** Your assignment **
In the data, find each line where the word "number" appears and list that line.
•••
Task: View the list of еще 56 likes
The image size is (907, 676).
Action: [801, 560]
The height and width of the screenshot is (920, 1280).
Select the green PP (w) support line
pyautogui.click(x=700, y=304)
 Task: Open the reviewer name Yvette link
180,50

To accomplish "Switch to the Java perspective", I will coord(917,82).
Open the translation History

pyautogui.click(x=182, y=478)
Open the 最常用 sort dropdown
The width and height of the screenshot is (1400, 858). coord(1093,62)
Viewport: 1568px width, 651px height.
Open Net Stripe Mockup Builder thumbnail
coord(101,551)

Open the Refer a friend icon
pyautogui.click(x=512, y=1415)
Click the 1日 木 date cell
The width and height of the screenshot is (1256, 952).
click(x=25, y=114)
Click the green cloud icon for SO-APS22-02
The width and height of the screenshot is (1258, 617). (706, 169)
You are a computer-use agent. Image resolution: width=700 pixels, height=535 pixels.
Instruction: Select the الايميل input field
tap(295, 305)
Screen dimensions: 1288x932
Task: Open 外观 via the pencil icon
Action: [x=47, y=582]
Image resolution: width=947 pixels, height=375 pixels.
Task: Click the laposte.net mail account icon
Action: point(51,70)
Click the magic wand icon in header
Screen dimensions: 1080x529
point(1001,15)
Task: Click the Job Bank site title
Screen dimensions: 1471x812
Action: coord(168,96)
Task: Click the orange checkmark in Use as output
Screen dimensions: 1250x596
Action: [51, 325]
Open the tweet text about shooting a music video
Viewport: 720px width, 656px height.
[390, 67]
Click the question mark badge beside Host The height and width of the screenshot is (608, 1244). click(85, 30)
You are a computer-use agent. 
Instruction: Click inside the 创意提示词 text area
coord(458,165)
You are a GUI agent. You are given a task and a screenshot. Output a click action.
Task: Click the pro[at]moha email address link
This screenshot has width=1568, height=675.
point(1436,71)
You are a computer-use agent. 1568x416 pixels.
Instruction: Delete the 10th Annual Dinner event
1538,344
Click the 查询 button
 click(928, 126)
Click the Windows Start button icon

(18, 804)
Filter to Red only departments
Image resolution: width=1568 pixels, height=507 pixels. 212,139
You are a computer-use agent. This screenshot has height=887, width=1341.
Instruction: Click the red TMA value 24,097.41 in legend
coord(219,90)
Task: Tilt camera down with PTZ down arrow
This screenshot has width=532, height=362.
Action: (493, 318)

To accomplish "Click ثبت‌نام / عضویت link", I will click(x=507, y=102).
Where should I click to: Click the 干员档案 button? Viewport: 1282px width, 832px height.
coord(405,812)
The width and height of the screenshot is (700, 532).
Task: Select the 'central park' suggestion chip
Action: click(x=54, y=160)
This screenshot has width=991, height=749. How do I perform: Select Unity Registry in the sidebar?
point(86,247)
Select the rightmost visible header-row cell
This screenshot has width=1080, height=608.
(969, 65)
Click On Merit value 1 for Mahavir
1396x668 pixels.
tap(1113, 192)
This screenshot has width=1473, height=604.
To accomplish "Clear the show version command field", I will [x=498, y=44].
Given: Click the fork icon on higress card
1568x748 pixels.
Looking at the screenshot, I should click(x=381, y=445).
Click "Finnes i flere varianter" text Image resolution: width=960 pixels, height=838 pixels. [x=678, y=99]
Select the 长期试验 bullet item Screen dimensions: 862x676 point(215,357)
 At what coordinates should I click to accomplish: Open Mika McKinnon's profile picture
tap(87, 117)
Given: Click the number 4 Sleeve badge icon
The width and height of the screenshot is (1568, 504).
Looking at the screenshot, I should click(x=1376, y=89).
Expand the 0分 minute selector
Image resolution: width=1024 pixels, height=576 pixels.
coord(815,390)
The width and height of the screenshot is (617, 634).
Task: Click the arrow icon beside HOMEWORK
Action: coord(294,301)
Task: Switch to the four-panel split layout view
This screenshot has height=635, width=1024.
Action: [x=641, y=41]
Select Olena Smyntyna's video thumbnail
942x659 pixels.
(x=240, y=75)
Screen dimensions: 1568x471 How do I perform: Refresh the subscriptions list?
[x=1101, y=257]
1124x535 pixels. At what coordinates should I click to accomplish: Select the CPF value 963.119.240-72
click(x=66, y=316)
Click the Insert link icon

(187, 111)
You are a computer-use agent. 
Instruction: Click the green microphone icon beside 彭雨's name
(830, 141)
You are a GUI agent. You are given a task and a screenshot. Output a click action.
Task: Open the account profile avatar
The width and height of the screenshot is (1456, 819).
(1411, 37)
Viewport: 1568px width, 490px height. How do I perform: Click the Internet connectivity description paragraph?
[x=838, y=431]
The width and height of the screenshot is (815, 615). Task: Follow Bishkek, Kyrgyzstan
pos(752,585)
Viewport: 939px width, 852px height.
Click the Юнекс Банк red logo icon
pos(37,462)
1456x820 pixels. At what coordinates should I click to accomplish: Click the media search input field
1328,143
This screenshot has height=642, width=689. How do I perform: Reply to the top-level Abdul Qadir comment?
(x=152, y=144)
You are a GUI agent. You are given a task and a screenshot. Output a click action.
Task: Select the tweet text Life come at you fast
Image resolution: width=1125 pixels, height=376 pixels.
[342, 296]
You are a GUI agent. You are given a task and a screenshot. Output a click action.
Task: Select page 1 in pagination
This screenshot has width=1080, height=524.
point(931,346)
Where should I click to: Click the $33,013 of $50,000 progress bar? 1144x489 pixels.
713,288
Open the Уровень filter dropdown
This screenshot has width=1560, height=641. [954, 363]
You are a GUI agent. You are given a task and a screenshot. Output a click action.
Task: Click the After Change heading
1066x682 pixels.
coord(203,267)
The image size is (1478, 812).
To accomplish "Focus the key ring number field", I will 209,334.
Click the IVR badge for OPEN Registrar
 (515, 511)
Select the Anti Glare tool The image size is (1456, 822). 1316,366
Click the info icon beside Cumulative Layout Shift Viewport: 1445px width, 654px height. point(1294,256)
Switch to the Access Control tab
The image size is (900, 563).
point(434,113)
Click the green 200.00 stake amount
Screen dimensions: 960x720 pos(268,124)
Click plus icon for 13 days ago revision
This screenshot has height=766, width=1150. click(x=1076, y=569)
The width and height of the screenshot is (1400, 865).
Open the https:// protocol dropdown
•••
** Result for this exercise **
Given: Click the number 4 Sleeve badge icon
To accomplish "Focus the key ring number field", I will 209,334.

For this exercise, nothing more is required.